I shared this with my family and everyone was just as surprised. It was also a real boost in our morale. So I posted the good news for the intercessors and the church family. I pray that this is a real encouraging bit of news for everyone.

Thursday, April 8, 2010

Going for it

We've officially launched our 'Fruitful Living 4-book Series', the 'What NOW' book, and the 'Love You Still' Book. I'm currently working on the first of at least three 'Kingdom Warriors' books and ready to get going on 'If You Hear Any Noise'.

Among the many reasons God sent us to Harrisburg, I can see that one of them was so we'd have time to write and release these publications. I feel the call and command to finish, so I'll be going for it all through the spring and summer months.

I wish my Bishop had this kind of time to write the scores of books that are inside of him. Man, if people only knew....

My life is in His hands

When I see my wife embracing her mother after so many years of crying because they couldn't even talk to one another, then moving to Harrisburg was worth it.

More and more I'm coming to realize that the primary reason God sent us here was about family. HE used the church planting strategy of our bishop to get us here, but the real reason was that HE was answering a prayer in my mother-in-law's heart.

She cried out to God to be in a church where the pastor had a heart after God. She asked God to put her in a church where she could experience the Bible in real life, in today's generation. She wanted to get to know her grandsons. She wanted to be reconciled with her only daughter.
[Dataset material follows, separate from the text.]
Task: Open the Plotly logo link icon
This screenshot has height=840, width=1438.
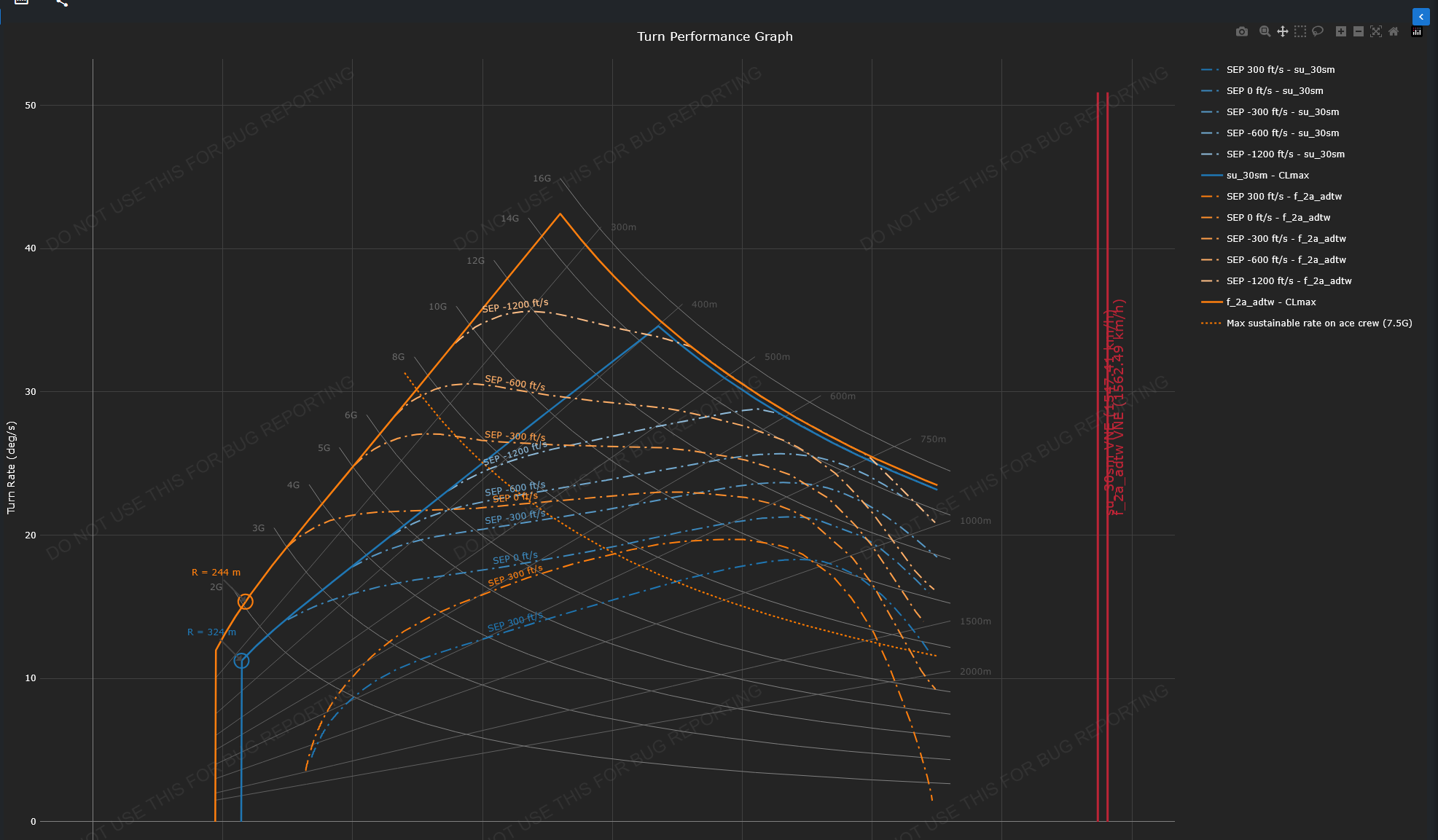Action: click(x=1417, y=31)
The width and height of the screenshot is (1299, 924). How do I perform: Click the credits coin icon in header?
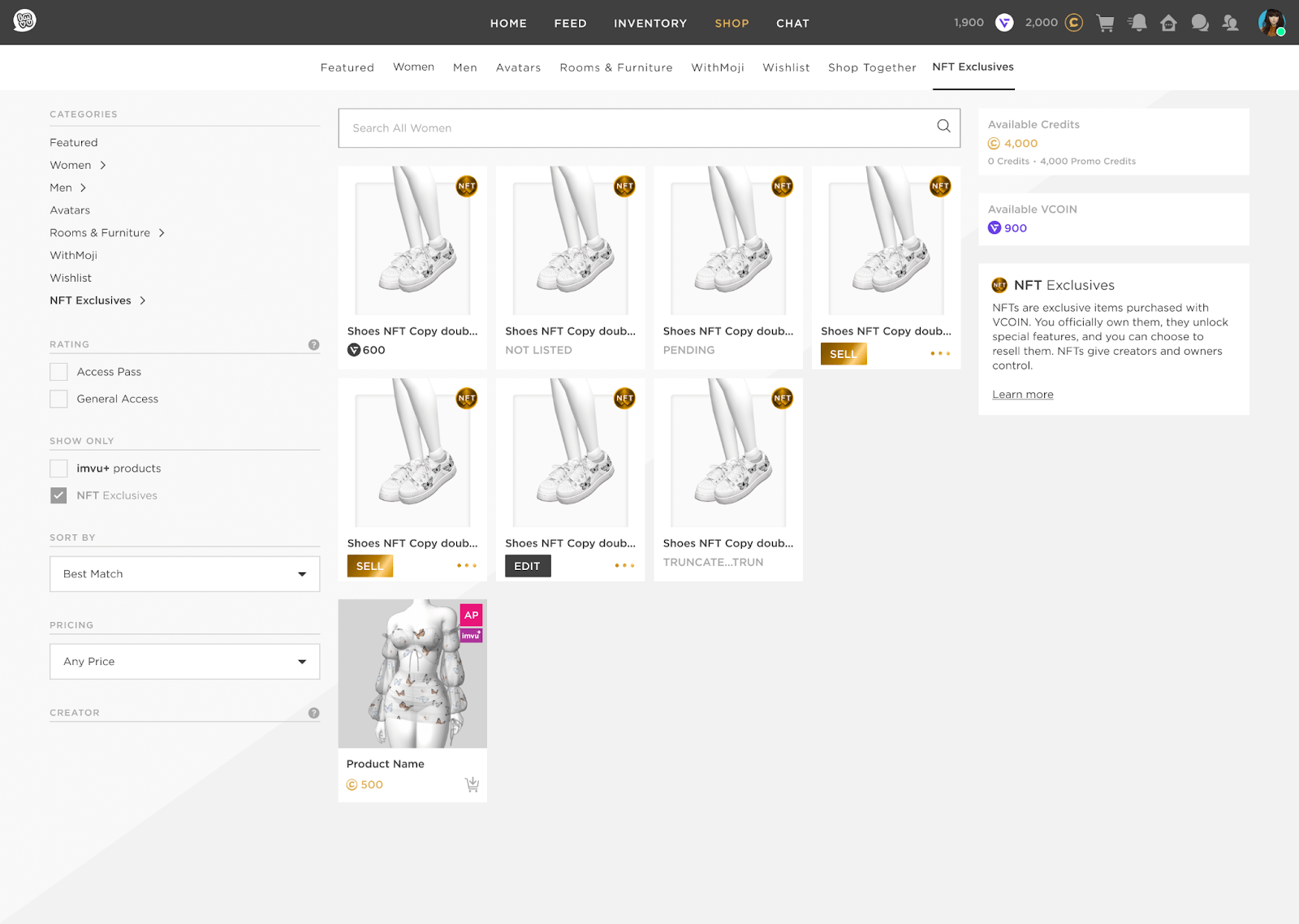point(1073,23)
So God set it up all along. There was a time when I would have been very discouraged that the church membership never exceeded 12 people. There was a time I would have been discouraged that the majority of people who show any interest in the ministry are the 200+ who watch us on line every week.

But the sovereign hand of God and the masterful way in which He guides us, has me in the comfort of knowing that HE knows what is best. My life is in His hands.

I wasn't exactly ready for that....

Right now we seem to be coming to a climatic moment for everyone associated within and without Urban Life. Decisions have been made and now they are following though on those decisions. It's the same throughout the city.

I used to wonder how missionaries or apostles came to a point where they knew it was time to go. Now I know that when that time comes, it's not when WE feel it's time to go. That time comes after a decision has been made by the people that God sends you to. The decision as to whether they will obey the voice of God or not, will determine if whether God tells His servants to stay, or to move on to the next assignment.

So we're hanging in the balance right now. We've already decided that we will stay if the Lord says stay. No doubt about that. We will obey the Lord until the last.

Somehow I wasn't prepared for this, though. What if the community and the people God sends you to says NO, we don't want it. What if their true response is "We're not ready to change yet." What if they look at God and look at you and declare: "We're tired of fighting and we're not gonna go into the Land of Promise."

Wow... I wasn't exactly ready for that....

Family Reconnection

Last couple of weeks was really tough, but we had a refreshing and fun time today in our Sunday Cafe to start a new week. We danced, we sang, we laughed, we ate, and then we spent some time in the Word. It was a good family reconnection moment. I told my wife that ministry is fun again. Even though it was a little cold outside, it was nice and warm inside. The week got off to a good start.

My Purpose In Life

I'm just a north St. Louis ghetto kid that God touched at 4-years old. My mom was pregnant with me when her youngest child died. I was born after that great loss. Now I know that my purpose in life is to declare life after death, victory after loss, grace after grief, and purpose after pain.